Nel 1924, il pittore francese Fernand Léger (1881–1955), insieme al regista americano Dudley Murphy, presentò al cinema Ballet Mécanique: un cortometraggio sperimentale che si proponeva come un vero manifesto visivo della modernità industriale, celebrando l’estetica della macchina e la meccanizzazione della realtà. Il corpo umano veniva mostrato come parte di un ingranaggio, inserito in una sequenza di oggetti e movimenti meccanici, senza trama né colonna sonora (sincronizzata solo decenni più tardi dal compositore George Antheil). Nel “nuovo realismo” di Léger, la realtà moderna veniva restituita come un caleidoscopio di forme semplificate, colori primari, elementi geometrici e figure umane meccanizzate, tutto mosso da un ritmo accelerato e incalzante.
Quando Pierre Restany e Yves Klein coniarono il termine Nouveau Réalisme [Nuovo Realismo], poco meno di quarant’anni dopo, è probabile che avessero ben presente la lezione visiva e teorica del maestro. Non solo per la sua fascinazione per la modernità e il mito della macchina, ma soprattutto per la volontà di abbattere i confini tra arte e vita. La strada stava diventando sempre più il nuovo palcoscenico della società consumistica (siamo negli anni del boom economico), e gli artisti sentono il dovere morale di smascherarne i meccanismi.

Sono gli anni in cui la cultura visiva popolare esplode: dalle canzoni leggere delle giovani ragazze francesi, che raccontano amori disillusi e spensierati, agli incontri romantici e giocosi della nuova gioventù urbana. La stessa energia che si ritrova nei lavori di Arman, Daniel Spoerri, Niki de Saint Phalle, Jean Tinguely, Alain Jacquet, César e, nelle sue prime prove, anche Christo. Le loro opere sono attualmente alla Reggia di Venaria, nelle Sale delle Arti, fino al 1° febbraio 2026.
La mostra si sviluppa come un racconto per sezioni tematiche, in cui le opere di Fernand Léger dialogano con quelle di artisti che, in modi diversi, ne hanno raccolto l’eredità e ne hanno ampliato la visione. Il percorso si apre con il colore, inteso come elemento primordiale e vitale, una forza pura e persino terapeutica, capace — come in Klein — di generare benessere e armonia collettiva. Segue il tema della macchina, simbolo della modernità e della sua ambivalenza: sospesa tra immobilità e dinamismo, tra struttura e impulso, come nelle opere di Arman. Poi c’è il corpo, che da frammento si ricompone, si trasforma, si fa movimento e vitalità, secondo le visioni di Jacquet e Niki de Saint Phalle. Infine, il gesto, che diventa azione, performance, atto situazionale: un modo per restituire all’arte la sua dimensione più fisica e partecipata, come accade nei lavori di Tinguely e Spoerri.

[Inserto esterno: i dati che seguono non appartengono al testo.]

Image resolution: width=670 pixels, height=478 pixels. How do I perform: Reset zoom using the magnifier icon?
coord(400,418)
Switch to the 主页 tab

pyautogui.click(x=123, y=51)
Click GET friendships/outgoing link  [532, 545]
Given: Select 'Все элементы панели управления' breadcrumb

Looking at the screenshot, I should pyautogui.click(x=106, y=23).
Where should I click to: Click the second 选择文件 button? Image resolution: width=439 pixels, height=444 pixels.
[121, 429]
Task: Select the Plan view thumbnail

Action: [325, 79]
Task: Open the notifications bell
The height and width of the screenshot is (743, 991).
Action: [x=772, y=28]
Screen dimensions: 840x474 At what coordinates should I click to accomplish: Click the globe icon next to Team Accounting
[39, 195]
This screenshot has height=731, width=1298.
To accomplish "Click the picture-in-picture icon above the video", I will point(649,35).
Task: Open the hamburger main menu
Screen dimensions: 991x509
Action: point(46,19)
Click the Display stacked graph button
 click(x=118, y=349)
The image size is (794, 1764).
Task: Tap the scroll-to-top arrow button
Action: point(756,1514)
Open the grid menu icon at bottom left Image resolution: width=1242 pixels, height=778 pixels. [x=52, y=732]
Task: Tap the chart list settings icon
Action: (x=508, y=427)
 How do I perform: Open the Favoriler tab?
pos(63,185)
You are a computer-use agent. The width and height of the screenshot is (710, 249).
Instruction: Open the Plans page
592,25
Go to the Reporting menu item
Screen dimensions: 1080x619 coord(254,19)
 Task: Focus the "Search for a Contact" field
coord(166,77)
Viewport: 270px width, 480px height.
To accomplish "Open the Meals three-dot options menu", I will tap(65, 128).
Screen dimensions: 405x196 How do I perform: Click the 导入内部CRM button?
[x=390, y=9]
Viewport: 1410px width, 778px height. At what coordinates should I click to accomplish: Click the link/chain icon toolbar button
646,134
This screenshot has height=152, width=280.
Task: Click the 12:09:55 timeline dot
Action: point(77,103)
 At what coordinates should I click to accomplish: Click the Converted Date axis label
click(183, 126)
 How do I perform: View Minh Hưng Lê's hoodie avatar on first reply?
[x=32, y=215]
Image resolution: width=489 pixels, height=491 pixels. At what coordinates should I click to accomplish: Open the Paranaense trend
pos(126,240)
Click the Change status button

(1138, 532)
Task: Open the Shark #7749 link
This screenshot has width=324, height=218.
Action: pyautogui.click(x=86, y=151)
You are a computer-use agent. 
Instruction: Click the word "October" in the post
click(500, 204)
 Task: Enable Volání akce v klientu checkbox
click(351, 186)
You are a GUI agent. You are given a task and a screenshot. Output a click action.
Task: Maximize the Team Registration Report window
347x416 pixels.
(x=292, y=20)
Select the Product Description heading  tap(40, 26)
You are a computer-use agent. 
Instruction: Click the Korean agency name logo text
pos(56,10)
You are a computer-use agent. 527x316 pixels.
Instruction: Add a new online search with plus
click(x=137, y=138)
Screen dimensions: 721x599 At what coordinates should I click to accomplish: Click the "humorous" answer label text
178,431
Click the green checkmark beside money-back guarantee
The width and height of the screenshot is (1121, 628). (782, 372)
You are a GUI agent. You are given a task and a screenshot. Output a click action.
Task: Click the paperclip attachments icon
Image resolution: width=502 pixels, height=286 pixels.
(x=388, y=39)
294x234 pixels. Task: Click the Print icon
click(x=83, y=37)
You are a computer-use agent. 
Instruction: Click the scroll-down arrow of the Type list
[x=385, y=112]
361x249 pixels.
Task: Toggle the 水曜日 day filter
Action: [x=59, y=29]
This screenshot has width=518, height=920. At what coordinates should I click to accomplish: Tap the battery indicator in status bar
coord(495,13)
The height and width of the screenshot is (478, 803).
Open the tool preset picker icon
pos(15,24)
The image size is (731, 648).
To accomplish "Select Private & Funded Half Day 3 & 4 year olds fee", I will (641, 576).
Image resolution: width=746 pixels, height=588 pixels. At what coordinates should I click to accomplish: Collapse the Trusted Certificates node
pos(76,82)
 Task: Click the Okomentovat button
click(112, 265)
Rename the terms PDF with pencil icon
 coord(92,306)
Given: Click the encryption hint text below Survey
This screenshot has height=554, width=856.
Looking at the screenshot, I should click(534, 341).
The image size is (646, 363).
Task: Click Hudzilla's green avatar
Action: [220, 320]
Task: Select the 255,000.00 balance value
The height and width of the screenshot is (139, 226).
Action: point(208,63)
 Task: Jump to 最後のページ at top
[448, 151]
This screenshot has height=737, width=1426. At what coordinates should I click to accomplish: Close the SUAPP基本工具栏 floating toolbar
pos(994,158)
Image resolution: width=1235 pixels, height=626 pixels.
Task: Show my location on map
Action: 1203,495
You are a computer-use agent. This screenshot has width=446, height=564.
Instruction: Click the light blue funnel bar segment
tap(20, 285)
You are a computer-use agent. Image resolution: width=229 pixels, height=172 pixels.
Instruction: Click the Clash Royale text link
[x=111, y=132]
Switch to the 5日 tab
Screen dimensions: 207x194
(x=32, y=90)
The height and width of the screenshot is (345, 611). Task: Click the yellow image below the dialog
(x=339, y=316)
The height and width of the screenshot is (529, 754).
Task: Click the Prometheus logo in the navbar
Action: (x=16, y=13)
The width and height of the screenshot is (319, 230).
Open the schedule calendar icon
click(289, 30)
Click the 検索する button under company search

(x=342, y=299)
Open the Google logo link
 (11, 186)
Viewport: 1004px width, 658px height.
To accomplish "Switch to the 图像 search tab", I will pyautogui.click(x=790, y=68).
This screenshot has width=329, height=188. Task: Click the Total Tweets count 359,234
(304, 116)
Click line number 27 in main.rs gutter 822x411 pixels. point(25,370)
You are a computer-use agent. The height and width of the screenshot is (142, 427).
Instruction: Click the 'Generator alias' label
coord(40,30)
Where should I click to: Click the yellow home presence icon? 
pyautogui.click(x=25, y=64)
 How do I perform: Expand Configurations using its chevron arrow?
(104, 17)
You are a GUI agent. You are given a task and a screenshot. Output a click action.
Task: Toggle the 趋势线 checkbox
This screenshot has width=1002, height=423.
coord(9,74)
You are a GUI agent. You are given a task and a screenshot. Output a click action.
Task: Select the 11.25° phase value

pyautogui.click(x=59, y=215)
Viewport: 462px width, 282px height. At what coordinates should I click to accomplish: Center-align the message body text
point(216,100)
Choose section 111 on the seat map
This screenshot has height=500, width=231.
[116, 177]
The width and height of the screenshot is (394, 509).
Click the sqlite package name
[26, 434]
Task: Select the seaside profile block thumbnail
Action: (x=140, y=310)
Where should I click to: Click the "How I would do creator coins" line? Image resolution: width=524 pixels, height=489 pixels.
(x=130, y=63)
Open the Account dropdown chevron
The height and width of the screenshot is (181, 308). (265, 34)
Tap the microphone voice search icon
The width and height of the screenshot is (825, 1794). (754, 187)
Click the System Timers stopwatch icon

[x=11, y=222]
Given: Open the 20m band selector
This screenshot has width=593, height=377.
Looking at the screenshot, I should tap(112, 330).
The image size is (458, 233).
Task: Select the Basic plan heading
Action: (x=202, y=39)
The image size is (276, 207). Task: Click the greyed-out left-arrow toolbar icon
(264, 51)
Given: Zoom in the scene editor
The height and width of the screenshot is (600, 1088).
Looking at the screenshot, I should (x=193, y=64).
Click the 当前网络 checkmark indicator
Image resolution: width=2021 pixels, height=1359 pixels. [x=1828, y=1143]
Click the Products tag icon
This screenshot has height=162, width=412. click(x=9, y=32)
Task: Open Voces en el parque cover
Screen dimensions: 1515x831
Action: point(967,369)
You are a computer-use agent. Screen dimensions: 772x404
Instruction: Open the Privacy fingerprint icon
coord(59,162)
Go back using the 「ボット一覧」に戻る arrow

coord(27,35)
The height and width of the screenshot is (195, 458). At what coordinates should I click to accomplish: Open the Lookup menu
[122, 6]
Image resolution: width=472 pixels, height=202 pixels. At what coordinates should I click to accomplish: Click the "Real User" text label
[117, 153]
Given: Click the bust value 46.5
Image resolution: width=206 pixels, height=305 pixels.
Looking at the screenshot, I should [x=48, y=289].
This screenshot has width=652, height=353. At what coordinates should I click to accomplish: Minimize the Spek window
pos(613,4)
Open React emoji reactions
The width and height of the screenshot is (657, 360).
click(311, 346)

Nella sezione centrale della mostra, l’oggetto – spesso quotidiano, usurato o industriale – occupa un ruolo centrale. Questo evidenzia come, nella volontà degli artisti, la sfida al feticismo della forma fosse necessaria al criticismo della società dei consumi (Arman, César). La nuova pubblicità – nei manifesti, nelle vetrine, nei caratteri tipografici – adottava un linguaggio visivo fatto di lettere, numeri e colori accesi, capace di creare un immaginario folkloristico e immediato. Gli artisti del Nouveau Réalisme riconobbero in questo stesso linguaggio una forma di “estetica della strada”, che Léger aveva già intuito e anticipato.

Infine, uno dei lasciti più duraturi del pittore – e che in mostra viene ricordato attraverso l’unica opera di Keith Haring – è l’idea di un’arte urbana, pubblica, accessibile, capace di esprimere l’individualità e al tempo stesso di appartenere al paesaggio visivo collettivo. La mostra mette in evidenza quanto i Nuovi Realisti abbiano saputo riconoscere la forza anticipatrice del pensiero di Fernand Léger. Non solo gli diedero una maggiore attenzione per i temi sociali, ma anche il merito di una lettura moderna della società e di una ricerca sempre più pervasiva di un’aderenza tra creazione artistica e realtà vissuta.